Exceptions to request disclosure

There are some situations where you will not have to provide request disclosure.

Read more on page 15 of the Disclosure Guidelines.

Read more

Disclosure Guidelines PDF (1 MB)

Variation disclosure

Variation disclosure is when the loan is changed, either unilaterally by you or when agreed between you and the borrower.

Read more

Variation disclosure fact sheet PDF (354 KB)

Agreed changes

Where you agree with the borrower to change the contract, generally you must disclose details of the change before it takes effect. This includes where agreed changes are made to a contract because of a hardship application.

In some limited circumstances, you can choose to disclose the change to the borrower when providing the next continuing disclosure statement, or within 5 working days of the date that the change takes effect. These circumstances (which do not apply to high-cost consumer credit contracts) are when the change:

  • reduces the borrower’s obligations (for example by reducing an administration fee)
  • gives the borrower more time to make a payment
  • releases some or all of a security
  • increases or decreases the borrower’s credit limit.

You must provide full details of the change, which in the Commission’s view means that you must provide borrowers with full particulars of any agreed change that would alter the information required in initial disclosure.

You must also comply with the disclosure standards.

From 1 December 2021 you will specifically need to disclose the following information if it is affected by the change:

  • credit limit
  • annual interest rate
  • total interest charges
  • credit fees and charges
  • payments required.

For further information about the information that needs to be disclosed where you agree to a change and an example of disclosure see page 17 of the Disclosure Guidelines.

Unilateral changes

Some contracts specifically give you the power to make a unilateral change to terms of a contract without having to agree the change with the borrower. For example, a contract might expressly state that you can change the amount of a particular fee, or you may have a floating or variable interest rate that you can change at any time.

You must disclose the required information within 5 working days of the date the change takes effect if the change is to:

  • the interest rate or the way interest is calculated or charged
  • the amount, frequency, timing or method of calculating fees or charges or any payment
  • the amount of a credit limit under the contract.

Where the change reduces the borrower’s obligations, or gives them more time to pay, you may (unless the contract is a high cost credit contract) choose to provide disclosure either:

  • within 5 working days of the date that the change takes effect
  • with the next continuing disclosure statement due.

You are not required to disclose the changes to a particular borrower if you cannot reasonably locate the borrower.

You must provide full details of the change, which in the Commission’s view means that you must provide borrowers with full particulars of any agreed change that would alter the information required in initial disclosure.

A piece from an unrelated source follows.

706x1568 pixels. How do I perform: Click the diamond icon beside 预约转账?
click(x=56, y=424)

Where you are unilaterally changing the interest rate, fees or charges payable under a contract, you must meet the disclosure standards. However, where you are making unilateral changes to the contract, you can (unless the contract is a high-cost credit contract) also choose to meet these obligations by general publication of the changes, by:

  • displaying information about the changes prominently at your place of business
  • advertising the changes at least once in the daily newspapers published in all the following areas in which you do business: Whangarei, Auckland, Hamilton, Rotorua, Hawkes Bay, New Plymouth, Palmerston North, Wellington, Nelson, Christchurch, Dunedin and Invercargill
  • posting information about the changes on your website (if you have one).

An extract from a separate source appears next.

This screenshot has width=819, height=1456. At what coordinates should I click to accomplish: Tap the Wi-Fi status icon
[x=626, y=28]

For more information about what and how information must be disclosed where you make a unilateral change see page 18 of the Disclosure Guidelines.

Read more

Disclosure Guidelines PDF (1 MB)

Transfer of loan disclosure

If you transfer a loan to a new lender, there is certain key information that you must provide to the borrower.

When must I provide transfer disclosure?

You must disclose information relating to the transfer within 10 working days of the date on which the transfer takes effect.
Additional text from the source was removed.